- TASK TO CARRY OUT
State how many lines in the records below contain the string "Describe", treating case as significant. Reply with the number alone.

[Source data]
§ §

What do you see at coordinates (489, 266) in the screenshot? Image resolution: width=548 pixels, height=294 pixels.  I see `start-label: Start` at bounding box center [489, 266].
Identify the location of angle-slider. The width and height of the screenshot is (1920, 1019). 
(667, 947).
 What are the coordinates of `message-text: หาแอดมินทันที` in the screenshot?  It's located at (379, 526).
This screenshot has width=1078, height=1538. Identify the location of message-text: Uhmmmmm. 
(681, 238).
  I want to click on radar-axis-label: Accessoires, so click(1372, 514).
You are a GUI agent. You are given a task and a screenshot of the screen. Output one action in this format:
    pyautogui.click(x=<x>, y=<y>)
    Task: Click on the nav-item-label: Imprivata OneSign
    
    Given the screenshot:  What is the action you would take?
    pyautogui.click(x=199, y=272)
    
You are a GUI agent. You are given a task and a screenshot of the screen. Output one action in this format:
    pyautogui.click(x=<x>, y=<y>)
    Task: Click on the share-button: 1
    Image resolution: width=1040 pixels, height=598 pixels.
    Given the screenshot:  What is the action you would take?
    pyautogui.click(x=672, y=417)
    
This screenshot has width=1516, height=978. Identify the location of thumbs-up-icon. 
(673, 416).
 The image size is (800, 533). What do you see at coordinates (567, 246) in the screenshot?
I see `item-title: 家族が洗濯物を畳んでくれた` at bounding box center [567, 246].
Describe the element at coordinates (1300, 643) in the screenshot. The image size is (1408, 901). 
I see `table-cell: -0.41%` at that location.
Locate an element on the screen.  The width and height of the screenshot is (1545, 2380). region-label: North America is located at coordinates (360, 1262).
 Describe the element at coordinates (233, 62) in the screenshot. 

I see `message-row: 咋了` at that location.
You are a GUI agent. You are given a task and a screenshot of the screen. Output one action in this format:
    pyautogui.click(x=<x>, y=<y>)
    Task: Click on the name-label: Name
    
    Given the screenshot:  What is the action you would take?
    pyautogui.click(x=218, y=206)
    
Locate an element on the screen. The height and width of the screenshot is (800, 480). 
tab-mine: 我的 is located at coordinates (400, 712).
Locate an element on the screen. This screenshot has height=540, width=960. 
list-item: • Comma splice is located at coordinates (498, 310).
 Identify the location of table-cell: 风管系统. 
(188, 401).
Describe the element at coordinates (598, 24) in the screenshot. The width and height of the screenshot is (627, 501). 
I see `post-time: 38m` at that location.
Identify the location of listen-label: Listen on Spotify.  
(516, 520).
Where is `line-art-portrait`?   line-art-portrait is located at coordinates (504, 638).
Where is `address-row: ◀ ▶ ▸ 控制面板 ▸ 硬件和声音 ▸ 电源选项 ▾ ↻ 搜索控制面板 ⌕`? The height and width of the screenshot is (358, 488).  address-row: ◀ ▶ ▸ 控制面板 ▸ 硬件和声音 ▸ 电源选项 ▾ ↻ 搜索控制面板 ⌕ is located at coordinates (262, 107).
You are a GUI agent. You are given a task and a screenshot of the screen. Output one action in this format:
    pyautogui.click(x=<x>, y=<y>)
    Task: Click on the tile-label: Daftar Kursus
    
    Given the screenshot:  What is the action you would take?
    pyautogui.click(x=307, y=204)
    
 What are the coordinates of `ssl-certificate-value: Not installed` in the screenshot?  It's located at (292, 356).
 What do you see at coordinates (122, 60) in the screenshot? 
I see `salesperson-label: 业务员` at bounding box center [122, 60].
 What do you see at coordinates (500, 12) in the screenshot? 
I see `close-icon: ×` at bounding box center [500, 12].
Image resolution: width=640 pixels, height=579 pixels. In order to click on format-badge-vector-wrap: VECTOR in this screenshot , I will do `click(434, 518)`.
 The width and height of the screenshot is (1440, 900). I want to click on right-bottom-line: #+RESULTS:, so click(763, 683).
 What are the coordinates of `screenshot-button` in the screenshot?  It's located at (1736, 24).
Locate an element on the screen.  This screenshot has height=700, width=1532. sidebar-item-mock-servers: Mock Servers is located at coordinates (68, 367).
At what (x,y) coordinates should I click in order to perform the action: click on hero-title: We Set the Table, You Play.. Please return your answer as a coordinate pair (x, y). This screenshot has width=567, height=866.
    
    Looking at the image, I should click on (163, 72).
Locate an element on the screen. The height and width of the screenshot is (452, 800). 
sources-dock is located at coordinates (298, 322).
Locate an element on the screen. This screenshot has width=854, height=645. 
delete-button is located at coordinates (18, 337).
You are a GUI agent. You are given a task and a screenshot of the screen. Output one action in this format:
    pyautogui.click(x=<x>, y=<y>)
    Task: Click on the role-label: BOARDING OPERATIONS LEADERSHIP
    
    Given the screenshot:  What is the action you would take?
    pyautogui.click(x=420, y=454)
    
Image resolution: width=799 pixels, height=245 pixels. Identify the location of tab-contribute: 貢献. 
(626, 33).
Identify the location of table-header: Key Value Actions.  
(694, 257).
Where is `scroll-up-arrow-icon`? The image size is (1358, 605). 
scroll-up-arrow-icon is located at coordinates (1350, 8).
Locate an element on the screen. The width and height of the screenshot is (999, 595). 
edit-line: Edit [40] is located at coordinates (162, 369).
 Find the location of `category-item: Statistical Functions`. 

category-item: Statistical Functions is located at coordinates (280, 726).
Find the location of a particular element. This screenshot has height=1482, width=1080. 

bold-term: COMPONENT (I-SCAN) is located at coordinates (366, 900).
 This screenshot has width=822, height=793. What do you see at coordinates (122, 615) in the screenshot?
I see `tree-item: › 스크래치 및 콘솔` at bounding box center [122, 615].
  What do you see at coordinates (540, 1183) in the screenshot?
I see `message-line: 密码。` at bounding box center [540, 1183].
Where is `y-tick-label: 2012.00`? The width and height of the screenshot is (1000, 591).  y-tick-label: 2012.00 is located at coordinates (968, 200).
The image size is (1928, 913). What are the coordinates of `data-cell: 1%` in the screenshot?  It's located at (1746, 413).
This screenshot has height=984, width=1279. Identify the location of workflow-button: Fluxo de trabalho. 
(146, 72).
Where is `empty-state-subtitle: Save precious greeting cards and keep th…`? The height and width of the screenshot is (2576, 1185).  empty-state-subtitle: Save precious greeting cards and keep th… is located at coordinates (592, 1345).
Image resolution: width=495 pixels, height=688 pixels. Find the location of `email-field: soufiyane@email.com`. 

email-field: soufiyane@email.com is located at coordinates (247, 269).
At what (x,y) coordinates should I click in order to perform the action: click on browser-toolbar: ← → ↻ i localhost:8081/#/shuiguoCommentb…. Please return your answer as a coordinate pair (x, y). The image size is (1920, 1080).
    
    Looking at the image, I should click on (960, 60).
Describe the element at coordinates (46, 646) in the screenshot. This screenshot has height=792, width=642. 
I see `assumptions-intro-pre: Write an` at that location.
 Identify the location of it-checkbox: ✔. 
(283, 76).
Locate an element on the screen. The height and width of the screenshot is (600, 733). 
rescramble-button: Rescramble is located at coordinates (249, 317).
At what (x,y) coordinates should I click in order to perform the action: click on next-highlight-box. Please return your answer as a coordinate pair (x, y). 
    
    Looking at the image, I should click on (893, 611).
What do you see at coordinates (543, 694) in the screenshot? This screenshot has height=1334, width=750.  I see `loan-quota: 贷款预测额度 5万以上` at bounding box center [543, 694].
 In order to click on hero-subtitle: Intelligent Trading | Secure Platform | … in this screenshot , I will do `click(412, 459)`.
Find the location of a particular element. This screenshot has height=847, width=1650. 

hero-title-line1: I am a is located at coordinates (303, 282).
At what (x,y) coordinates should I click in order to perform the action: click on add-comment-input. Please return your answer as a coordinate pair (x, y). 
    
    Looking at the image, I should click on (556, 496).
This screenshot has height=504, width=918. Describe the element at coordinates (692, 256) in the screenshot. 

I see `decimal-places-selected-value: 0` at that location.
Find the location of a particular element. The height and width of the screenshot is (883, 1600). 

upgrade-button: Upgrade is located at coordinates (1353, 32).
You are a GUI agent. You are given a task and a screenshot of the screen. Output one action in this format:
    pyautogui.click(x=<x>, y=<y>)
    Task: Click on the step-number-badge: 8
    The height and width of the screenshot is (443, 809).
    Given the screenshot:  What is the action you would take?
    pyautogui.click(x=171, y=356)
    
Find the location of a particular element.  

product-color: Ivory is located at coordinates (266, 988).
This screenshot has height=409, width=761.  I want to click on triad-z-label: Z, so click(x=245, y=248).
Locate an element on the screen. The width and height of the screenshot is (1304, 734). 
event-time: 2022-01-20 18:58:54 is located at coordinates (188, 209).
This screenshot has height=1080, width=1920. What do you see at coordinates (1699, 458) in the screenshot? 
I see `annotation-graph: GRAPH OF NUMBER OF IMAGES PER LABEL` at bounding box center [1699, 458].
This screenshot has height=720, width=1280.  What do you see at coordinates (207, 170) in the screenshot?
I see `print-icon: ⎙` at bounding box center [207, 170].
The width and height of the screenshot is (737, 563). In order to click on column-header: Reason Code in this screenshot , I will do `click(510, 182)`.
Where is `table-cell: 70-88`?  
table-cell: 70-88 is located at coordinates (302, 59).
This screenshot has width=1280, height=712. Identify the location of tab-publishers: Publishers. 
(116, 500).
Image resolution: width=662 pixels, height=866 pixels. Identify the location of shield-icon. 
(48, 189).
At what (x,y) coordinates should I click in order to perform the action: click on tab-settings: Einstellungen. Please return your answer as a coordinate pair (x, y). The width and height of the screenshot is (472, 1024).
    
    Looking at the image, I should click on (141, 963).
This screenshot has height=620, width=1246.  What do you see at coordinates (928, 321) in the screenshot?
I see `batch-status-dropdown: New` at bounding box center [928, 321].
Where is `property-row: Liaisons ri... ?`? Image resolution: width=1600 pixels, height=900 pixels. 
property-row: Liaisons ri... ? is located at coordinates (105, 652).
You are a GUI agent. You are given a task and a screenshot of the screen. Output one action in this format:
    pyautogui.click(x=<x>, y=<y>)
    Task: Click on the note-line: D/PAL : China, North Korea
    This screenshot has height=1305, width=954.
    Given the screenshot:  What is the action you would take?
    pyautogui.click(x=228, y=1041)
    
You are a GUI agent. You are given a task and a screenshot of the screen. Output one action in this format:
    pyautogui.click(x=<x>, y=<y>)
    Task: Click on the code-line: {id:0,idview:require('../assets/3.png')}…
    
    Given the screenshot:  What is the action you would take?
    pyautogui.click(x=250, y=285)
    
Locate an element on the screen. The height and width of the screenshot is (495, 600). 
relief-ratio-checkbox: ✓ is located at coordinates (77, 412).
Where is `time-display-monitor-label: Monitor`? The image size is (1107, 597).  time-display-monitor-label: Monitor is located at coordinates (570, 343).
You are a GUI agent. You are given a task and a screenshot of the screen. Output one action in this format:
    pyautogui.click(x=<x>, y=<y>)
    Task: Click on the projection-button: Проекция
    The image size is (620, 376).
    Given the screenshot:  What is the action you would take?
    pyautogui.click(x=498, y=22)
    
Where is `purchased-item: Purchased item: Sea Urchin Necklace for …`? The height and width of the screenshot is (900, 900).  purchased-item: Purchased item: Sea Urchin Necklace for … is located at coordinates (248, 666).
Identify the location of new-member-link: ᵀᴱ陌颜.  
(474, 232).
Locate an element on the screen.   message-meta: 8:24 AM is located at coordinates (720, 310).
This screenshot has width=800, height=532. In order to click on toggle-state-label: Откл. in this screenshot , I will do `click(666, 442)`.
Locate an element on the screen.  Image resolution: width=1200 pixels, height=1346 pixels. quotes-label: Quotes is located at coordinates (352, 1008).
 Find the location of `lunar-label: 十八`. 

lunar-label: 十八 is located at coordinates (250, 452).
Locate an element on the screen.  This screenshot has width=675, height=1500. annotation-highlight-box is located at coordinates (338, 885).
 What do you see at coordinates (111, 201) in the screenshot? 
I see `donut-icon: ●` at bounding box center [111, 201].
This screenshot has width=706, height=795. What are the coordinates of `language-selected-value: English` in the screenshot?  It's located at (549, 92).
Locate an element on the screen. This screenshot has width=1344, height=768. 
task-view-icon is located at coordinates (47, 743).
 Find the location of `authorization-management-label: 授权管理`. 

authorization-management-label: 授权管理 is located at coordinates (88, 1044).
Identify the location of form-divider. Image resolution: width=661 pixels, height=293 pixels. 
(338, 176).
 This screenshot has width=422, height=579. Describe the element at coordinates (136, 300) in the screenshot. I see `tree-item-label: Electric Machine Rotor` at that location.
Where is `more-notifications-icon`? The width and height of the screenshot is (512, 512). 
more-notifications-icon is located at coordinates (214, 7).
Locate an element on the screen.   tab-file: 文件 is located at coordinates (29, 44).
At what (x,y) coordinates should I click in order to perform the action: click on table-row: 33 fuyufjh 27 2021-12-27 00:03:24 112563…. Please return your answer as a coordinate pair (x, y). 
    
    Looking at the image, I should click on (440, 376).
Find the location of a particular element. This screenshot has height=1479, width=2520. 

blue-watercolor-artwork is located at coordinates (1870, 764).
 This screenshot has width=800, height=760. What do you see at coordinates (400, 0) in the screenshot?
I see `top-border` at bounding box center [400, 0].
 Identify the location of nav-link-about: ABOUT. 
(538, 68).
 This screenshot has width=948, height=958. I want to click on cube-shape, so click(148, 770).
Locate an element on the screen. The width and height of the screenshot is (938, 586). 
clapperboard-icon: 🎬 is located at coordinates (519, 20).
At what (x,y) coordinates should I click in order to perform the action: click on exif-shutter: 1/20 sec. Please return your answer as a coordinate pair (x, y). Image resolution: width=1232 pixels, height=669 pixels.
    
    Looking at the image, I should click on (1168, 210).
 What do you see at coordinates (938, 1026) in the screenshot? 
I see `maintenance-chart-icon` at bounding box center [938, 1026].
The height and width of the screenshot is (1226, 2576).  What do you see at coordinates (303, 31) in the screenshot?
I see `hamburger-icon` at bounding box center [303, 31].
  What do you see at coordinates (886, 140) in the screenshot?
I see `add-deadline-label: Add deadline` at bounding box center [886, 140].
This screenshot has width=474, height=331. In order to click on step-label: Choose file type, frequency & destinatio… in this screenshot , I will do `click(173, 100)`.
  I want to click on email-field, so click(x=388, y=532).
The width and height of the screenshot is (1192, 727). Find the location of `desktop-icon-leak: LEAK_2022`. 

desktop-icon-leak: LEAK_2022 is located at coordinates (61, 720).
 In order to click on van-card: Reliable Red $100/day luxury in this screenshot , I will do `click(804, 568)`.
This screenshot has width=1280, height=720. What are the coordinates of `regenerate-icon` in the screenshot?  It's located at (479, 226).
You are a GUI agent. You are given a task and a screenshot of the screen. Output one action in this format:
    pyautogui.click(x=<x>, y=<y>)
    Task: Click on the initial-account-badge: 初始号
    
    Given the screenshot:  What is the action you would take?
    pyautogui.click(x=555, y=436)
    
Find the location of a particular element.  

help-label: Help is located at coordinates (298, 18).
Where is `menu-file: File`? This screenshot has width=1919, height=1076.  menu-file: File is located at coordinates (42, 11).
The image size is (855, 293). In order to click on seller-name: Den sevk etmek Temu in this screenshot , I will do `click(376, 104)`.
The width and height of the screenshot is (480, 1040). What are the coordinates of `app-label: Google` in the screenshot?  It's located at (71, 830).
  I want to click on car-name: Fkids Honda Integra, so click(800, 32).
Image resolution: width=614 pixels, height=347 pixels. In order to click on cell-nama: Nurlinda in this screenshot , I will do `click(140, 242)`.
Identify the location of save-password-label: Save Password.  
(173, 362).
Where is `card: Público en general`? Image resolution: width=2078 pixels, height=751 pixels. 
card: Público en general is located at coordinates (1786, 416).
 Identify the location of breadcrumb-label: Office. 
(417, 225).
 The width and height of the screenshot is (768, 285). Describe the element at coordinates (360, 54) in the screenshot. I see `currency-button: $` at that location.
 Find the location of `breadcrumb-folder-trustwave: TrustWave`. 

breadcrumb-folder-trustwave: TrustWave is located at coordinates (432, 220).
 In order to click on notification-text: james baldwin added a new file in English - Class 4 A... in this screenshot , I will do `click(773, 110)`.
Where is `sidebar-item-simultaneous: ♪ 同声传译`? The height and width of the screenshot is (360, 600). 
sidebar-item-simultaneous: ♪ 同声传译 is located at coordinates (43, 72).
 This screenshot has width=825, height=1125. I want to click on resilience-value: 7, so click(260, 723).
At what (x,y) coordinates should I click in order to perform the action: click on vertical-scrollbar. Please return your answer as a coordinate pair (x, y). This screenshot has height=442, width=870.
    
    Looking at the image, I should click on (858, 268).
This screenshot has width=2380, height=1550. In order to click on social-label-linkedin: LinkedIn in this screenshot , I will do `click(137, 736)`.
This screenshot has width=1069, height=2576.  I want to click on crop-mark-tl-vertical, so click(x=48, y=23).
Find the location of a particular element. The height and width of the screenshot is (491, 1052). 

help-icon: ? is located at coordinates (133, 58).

§ §

- RESPONSE BOX
7